4.2. EEG interpolation

We'll populate the work/clean folder with (hopefully!) analysis-ready EDFs, after this final interpolation step. See this vignette for an overview of the logic of QC with CHEP-MASK/CHEP/MASK/INTERPOLATE commands.

Luna implements a spherical-spline interpolation method. Typically, interpolation works, epoch-by-epoch, to interpolate epoch/channel combinations that have been flagged as likely artifact by automated procedures.

QC for limited montage EEG studies

Naturally, if we were instead working with limited montage EEG studies (e.g. from PSG), then interpolation would not be an issue. As such, we'd skip this step and simply move to epoch-level QC prior to specific analyses. Inasmuch as it is desirable to have a squared-off dataset, with all channels having the same set of epochs, hd-EEG datasets necessitate approaches such as QC to achieve this goal; this is less of a concern of limited montage studies.

Forcing specific channels

When we know, a priori or based on other analyses, that a channel is bad, we can instruct the interpolation method to interpolate it no matter what. To aid this step, given the observations made in prior QC steps, we've created a file auxiliary/badchs.txt which is a vars (individual-variable) format file that defines a variable ${badchs} for each individual, i.e. reflecting the above three observations.

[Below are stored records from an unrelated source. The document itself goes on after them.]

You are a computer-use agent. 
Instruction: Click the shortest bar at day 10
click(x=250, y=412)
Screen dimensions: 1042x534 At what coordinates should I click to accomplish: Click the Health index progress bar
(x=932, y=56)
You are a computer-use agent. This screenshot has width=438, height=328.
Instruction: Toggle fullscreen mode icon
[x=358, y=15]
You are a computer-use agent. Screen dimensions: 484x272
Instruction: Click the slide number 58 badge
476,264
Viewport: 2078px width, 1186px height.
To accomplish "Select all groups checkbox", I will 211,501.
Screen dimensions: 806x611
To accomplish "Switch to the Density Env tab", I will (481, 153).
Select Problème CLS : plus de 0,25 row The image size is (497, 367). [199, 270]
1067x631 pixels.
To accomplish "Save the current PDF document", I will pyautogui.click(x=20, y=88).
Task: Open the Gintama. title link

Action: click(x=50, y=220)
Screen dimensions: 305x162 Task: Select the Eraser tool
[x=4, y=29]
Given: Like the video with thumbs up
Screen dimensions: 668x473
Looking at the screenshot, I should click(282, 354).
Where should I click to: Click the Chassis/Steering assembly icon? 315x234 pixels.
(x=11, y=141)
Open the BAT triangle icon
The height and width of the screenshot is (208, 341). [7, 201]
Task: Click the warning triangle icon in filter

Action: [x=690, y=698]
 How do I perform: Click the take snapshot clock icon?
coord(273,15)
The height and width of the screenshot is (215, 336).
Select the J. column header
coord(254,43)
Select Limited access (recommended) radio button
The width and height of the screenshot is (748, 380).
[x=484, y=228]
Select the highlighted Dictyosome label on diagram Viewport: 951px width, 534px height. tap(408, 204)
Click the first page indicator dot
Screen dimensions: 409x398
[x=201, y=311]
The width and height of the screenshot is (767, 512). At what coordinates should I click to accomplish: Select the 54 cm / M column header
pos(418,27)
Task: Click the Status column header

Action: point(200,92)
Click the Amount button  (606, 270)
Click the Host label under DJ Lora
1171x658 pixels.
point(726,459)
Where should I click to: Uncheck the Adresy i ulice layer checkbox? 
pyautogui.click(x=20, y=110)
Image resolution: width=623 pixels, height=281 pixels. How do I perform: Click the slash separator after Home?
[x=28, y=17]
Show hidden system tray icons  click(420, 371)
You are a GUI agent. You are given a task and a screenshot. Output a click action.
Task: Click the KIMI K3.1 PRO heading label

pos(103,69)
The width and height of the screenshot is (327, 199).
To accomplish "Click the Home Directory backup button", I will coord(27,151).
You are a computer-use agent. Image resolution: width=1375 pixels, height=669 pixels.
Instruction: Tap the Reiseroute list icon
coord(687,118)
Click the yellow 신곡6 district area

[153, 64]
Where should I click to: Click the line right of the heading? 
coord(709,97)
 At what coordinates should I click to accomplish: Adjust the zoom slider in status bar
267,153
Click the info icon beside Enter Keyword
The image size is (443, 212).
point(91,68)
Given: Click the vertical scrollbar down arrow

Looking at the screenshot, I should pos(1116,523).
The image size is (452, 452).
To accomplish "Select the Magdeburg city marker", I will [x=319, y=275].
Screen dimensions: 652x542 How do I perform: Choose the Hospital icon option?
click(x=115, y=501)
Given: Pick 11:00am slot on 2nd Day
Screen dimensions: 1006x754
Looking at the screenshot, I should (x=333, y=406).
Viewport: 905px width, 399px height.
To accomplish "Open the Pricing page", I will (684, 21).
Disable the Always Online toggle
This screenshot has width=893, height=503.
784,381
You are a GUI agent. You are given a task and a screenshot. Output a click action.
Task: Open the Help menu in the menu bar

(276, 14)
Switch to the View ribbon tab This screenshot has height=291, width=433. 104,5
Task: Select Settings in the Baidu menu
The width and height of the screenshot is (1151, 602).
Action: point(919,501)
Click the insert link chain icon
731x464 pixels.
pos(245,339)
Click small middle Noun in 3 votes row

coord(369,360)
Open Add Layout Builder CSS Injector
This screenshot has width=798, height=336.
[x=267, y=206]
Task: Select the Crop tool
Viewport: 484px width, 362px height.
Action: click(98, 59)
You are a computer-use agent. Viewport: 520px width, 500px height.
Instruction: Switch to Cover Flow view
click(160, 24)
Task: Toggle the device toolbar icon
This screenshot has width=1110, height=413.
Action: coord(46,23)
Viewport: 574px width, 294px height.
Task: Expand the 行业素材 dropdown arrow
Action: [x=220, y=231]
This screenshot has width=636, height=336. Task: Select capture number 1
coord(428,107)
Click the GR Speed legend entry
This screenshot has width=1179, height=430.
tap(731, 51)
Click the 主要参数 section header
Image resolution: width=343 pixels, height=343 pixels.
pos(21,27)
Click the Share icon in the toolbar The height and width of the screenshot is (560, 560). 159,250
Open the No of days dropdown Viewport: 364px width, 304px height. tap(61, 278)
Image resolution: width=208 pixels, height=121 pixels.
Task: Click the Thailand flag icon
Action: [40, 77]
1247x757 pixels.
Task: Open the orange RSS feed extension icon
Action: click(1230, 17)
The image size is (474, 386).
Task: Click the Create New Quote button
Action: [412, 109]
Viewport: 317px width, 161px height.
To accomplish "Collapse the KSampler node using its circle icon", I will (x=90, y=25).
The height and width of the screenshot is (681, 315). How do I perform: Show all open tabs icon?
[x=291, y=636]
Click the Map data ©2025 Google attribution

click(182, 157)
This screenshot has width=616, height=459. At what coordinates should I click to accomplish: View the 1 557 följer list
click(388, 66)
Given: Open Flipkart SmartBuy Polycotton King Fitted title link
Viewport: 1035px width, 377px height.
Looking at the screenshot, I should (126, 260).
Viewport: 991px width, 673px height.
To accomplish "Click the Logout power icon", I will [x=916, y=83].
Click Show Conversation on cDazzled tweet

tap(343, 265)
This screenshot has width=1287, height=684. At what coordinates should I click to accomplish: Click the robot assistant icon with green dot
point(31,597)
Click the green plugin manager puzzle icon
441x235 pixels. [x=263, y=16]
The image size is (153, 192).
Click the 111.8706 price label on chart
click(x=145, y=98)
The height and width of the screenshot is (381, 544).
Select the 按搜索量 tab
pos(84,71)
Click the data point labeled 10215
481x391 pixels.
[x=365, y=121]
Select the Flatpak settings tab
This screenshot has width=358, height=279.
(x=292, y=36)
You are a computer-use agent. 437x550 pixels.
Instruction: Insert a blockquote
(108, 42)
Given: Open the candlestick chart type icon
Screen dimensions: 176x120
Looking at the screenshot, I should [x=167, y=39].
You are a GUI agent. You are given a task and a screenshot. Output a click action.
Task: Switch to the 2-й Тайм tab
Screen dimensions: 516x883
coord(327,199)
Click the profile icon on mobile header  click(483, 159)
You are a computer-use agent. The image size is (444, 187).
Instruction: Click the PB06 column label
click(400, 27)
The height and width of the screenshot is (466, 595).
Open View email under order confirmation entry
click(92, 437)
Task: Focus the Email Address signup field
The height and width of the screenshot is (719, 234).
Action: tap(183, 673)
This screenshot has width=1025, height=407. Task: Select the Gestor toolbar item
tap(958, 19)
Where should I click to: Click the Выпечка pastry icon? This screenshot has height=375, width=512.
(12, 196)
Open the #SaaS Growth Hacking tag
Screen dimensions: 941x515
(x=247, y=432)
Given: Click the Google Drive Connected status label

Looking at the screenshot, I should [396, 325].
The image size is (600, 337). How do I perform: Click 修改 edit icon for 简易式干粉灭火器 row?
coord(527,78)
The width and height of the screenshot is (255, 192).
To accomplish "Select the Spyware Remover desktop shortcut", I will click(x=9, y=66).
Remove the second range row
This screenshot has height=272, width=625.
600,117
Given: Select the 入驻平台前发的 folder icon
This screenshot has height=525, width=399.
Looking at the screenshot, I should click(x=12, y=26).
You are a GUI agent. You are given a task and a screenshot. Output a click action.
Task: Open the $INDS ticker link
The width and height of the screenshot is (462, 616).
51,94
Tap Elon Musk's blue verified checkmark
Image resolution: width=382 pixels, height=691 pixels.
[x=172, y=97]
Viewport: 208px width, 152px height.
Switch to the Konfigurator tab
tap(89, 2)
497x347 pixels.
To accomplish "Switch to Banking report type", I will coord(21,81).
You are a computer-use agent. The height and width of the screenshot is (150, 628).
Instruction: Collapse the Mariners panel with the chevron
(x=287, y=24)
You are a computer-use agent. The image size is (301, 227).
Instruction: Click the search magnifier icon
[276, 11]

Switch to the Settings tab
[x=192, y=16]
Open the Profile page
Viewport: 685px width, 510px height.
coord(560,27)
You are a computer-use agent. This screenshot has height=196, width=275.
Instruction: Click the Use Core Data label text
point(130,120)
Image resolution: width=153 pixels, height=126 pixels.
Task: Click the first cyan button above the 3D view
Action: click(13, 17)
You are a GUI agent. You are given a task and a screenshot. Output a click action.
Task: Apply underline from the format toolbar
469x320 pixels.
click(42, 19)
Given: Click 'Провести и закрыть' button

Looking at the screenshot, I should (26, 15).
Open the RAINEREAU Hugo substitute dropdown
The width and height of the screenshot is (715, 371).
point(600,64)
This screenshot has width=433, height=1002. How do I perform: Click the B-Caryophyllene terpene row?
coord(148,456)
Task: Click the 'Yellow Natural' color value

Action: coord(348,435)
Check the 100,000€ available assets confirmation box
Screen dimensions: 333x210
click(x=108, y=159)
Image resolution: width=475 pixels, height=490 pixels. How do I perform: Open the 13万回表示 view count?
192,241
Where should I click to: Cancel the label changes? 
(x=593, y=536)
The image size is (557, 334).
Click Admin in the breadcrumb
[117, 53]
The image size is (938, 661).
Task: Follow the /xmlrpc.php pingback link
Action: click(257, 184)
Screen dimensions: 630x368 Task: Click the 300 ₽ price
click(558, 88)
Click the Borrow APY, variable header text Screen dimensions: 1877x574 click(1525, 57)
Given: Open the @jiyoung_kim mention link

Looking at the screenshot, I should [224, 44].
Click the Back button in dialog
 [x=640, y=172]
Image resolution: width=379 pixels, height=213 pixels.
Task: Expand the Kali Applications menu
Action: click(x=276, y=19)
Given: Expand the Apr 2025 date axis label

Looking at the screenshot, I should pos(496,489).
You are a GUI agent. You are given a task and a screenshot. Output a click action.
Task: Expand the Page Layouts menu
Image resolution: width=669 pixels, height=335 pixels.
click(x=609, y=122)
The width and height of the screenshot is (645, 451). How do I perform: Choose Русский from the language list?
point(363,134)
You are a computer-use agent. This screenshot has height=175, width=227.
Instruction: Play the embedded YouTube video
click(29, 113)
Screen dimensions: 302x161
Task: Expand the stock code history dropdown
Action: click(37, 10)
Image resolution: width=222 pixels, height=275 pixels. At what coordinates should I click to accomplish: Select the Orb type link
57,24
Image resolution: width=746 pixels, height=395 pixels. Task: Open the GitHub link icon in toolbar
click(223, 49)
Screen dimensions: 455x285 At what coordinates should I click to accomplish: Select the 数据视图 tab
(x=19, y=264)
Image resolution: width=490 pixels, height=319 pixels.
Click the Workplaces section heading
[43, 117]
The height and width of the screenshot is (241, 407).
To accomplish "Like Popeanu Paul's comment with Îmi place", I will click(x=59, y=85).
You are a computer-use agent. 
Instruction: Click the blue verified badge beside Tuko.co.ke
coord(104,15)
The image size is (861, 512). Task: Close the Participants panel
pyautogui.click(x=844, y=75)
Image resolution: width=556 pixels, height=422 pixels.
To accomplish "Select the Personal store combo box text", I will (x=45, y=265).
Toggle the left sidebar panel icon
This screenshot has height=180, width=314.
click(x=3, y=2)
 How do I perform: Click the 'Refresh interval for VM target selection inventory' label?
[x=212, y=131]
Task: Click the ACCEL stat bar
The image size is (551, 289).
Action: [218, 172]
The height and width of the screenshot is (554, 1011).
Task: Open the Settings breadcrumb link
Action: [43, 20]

cat work/data/auxiliary/badchs.txt

ID  badch
F01 .
F02 .
F03 .
F04 .
F05 .
F06 .
F07 .
F08 .
F09 .
F10 .
M01 AFZ,FZ,FCZ,CZ,CPZ,PZ,POz,OZ,FPZ
M02 .
M03 CZ,C3,C4,F3,F4,P3,P4
M04 CZ
M05 .
M06 .
M07 .
M08 .
M09 .
M10 .

In the above file, we've added . values for individuals with no channels to drop in the above, as the variable needs to be defined for all individuals. In the script before,

CHEP bad-channels=${badch}

will evaluate to

CHEP bad-channels=.

which basically means no channels are bad (as no channels have the label .).

Running interpolation

This step performs of series of scans looking for outliers -- either by epoch or by channel -- and then performs interpolation epoch-by-epoch. In some cases entire channels are dropped for all epochs. The core command below is INTERPOLATE. By default, it uses internal (64-channel) sensor map. If you have more or differently-positioned sensors, you can directly attach channel locations via the CLOCS command first.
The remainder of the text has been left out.